(Data records)
..............................

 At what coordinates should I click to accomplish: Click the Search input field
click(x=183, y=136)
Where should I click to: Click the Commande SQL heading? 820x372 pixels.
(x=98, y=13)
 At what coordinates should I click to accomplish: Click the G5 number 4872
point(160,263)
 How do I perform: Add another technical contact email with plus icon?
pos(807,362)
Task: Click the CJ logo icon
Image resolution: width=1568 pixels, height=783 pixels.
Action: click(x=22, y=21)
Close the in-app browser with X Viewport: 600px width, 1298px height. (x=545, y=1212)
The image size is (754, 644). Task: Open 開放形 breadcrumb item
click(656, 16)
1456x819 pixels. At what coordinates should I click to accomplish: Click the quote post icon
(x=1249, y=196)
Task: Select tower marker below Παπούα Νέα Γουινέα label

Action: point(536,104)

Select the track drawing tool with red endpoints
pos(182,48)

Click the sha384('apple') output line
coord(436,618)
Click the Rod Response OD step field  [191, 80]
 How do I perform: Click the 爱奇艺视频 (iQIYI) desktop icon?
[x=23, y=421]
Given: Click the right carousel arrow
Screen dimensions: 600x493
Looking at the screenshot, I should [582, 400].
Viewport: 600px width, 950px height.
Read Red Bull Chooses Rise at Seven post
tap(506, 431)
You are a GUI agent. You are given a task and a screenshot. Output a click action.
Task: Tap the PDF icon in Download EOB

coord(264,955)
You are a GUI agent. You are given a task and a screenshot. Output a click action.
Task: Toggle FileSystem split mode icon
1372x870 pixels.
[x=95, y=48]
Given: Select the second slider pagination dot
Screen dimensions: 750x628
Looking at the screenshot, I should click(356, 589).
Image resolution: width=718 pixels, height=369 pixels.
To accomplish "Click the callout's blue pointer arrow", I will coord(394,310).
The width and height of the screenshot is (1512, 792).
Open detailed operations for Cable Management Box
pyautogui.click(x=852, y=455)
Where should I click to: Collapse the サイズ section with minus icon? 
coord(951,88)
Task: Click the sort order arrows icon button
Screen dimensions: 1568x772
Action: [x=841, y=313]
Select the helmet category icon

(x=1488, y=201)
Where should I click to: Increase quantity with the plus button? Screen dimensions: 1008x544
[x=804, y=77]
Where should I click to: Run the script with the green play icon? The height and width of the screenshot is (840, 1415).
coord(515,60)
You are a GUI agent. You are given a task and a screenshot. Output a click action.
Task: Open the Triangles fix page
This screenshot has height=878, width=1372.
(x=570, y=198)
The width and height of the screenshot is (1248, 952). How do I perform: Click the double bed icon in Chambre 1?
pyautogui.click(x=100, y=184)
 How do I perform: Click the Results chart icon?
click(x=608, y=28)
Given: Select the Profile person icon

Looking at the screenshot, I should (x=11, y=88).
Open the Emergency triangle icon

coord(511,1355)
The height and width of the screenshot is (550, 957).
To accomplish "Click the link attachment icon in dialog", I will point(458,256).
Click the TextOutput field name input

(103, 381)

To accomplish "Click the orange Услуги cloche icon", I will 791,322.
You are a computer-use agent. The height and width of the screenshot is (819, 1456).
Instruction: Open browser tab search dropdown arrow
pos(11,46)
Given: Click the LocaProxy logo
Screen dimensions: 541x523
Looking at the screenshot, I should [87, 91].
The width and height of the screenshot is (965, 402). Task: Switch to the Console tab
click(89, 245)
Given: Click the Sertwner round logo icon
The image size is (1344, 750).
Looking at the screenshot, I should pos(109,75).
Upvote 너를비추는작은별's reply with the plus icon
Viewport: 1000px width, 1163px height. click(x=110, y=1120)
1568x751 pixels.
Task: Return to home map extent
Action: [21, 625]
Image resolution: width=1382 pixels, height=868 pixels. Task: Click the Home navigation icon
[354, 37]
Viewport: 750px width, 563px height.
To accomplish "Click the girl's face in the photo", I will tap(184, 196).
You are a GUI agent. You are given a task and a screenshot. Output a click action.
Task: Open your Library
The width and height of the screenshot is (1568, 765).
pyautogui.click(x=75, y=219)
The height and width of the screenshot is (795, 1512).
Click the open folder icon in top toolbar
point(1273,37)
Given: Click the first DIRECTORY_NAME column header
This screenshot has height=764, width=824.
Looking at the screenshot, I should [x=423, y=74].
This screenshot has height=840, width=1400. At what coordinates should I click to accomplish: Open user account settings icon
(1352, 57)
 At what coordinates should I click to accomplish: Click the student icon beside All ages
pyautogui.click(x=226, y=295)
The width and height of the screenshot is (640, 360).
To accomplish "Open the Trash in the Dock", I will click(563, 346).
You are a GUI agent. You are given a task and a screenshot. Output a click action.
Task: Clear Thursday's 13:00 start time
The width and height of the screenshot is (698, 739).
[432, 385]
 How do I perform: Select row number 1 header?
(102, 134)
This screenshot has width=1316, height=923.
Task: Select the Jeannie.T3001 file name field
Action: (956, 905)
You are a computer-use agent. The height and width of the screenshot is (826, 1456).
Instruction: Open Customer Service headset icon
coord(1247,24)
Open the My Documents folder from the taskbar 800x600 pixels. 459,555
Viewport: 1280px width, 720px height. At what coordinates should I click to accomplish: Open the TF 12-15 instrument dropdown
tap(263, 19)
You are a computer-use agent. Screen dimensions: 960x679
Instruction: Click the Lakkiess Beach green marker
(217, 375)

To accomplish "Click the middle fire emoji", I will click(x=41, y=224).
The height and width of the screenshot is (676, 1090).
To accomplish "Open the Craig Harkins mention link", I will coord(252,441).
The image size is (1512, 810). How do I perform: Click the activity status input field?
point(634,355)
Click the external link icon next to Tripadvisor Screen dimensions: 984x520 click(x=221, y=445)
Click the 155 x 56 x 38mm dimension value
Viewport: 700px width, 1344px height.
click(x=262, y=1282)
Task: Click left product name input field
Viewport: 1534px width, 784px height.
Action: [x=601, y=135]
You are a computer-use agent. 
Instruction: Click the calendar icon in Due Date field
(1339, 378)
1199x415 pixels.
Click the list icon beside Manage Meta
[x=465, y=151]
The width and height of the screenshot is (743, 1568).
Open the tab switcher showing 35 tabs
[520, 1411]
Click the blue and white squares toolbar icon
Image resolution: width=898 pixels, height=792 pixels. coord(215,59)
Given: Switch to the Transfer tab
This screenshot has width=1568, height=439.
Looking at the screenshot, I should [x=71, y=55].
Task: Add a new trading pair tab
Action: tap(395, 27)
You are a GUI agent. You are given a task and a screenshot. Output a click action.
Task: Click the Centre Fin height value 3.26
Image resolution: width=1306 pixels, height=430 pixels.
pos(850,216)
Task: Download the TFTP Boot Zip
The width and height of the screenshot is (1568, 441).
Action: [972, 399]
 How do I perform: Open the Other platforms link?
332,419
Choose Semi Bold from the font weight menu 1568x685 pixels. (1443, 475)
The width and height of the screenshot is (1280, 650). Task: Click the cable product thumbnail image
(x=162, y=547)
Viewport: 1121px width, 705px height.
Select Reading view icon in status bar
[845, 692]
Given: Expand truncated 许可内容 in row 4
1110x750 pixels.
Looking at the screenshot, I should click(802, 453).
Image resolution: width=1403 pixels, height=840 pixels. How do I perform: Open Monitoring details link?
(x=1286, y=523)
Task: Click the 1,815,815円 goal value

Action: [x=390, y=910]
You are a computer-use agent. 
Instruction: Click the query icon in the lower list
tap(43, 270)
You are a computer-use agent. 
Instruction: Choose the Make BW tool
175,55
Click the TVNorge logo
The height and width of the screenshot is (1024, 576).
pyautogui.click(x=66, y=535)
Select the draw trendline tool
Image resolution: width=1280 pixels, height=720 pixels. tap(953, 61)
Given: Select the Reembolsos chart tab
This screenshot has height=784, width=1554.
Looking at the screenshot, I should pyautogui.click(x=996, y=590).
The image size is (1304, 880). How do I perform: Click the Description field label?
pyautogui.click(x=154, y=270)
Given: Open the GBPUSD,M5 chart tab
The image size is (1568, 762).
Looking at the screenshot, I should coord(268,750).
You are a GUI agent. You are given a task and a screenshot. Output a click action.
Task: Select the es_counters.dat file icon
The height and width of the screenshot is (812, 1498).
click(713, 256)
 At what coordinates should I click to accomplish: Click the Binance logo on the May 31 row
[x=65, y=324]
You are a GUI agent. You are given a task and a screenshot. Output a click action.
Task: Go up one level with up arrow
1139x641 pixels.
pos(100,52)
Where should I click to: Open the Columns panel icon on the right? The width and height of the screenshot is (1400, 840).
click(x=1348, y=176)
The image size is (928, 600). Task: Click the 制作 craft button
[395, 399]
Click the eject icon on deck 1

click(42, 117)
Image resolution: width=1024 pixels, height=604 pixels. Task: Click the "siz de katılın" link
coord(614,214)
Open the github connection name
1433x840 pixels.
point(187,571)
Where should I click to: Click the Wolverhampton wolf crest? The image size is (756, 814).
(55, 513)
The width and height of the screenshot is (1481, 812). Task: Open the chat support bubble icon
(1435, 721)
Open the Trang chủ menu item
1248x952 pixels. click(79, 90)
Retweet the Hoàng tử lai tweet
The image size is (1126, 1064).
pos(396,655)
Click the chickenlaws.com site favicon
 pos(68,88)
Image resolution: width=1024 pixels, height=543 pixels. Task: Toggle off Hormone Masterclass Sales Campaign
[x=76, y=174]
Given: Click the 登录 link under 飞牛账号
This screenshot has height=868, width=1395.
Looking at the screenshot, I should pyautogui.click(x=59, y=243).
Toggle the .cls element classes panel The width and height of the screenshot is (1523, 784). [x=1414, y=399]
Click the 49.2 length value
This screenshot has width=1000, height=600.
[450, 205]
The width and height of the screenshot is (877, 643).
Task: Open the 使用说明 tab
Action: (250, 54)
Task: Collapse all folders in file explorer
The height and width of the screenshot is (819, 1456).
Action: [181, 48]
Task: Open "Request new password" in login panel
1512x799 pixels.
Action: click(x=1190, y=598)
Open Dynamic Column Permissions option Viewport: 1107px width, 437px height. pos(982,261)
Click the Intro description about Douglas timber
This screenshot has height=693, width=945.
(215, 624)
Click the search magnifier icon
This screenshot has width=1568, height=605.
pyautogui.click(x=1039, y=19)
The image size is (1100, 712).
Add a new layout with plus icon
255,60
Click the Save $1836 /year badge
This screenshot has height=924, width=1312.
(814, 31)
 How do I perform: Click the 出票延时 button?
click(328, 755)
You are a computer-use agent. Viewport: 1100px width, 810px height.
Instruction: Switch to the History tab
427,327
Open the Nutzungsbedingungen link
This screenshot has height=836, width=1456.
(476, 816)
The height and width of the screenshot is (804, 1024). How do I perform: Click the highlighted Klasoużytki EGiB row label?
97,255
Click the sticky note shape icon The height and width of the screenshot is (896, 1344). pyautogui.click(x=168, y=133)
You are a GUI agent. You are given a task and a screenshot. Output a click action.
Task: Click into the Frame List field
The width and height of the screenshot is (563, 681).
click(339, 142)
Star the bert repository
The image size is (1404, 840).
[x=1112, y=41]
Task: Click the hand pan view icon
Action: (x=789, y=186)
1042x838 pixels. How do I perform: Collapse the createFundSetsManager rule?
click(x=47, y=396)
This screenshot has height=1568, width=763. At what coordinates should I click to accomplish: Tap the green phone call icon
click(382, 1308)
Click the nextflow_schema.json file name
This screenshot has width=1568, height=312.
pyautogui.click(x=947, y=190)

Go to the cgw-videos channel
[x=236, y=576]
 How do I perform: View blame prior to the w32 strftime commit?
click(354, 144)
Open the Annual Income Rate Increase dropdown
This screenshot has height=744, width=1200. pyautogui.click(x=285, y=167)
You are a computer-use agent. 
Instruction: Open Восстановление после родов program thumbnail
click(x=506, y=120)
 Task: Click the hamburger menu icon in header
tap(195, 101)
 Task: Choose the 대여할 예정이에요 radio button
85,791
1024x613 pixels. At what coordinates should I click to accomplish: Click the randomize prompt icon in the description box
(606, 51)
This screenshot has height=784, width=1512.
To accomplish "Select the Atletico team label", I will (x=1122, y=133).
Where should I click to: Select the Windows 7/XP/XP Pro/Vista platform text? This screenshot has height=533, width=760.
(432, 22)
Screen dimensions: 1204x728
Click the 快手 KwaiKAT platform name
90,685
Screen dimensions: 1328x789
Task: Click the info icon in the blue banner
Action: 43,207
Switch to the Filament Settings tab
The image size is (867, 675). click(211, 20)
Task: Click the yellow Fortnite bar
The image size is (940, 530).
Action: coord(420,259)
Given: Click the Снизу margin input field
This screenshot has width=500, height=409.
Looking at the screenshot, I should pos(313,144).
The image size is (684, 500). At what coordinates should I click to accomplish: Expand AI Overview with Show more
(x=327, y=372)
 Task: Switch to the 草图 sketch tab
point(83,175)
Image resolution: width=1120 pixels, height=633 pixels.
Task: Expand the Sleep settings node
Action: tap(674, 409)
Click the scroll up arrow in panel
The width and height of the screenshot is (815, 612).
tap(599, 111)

..............................

> _Written exercise_:
Collect each line in the records above that contains the word "field" and list those lines.

> _Solution_:
 At what coordinates should I click to accomplish: Click the Search input field
Click the Rod Response OD step field  [191, 80]
Click the TextOutput field name input
Task: Select the Jeannie.T3001 file name field
The image size is (1512, 810). How do I perform: Click the activity status input field?
Task: Click left product name input field
Instruction: Click the calendar icon in Due Date field
The image size is (1304, 880). How do I perform: Click the Description field label?
Task: Click into the Frame List field
Given: Click the Снизу margin input field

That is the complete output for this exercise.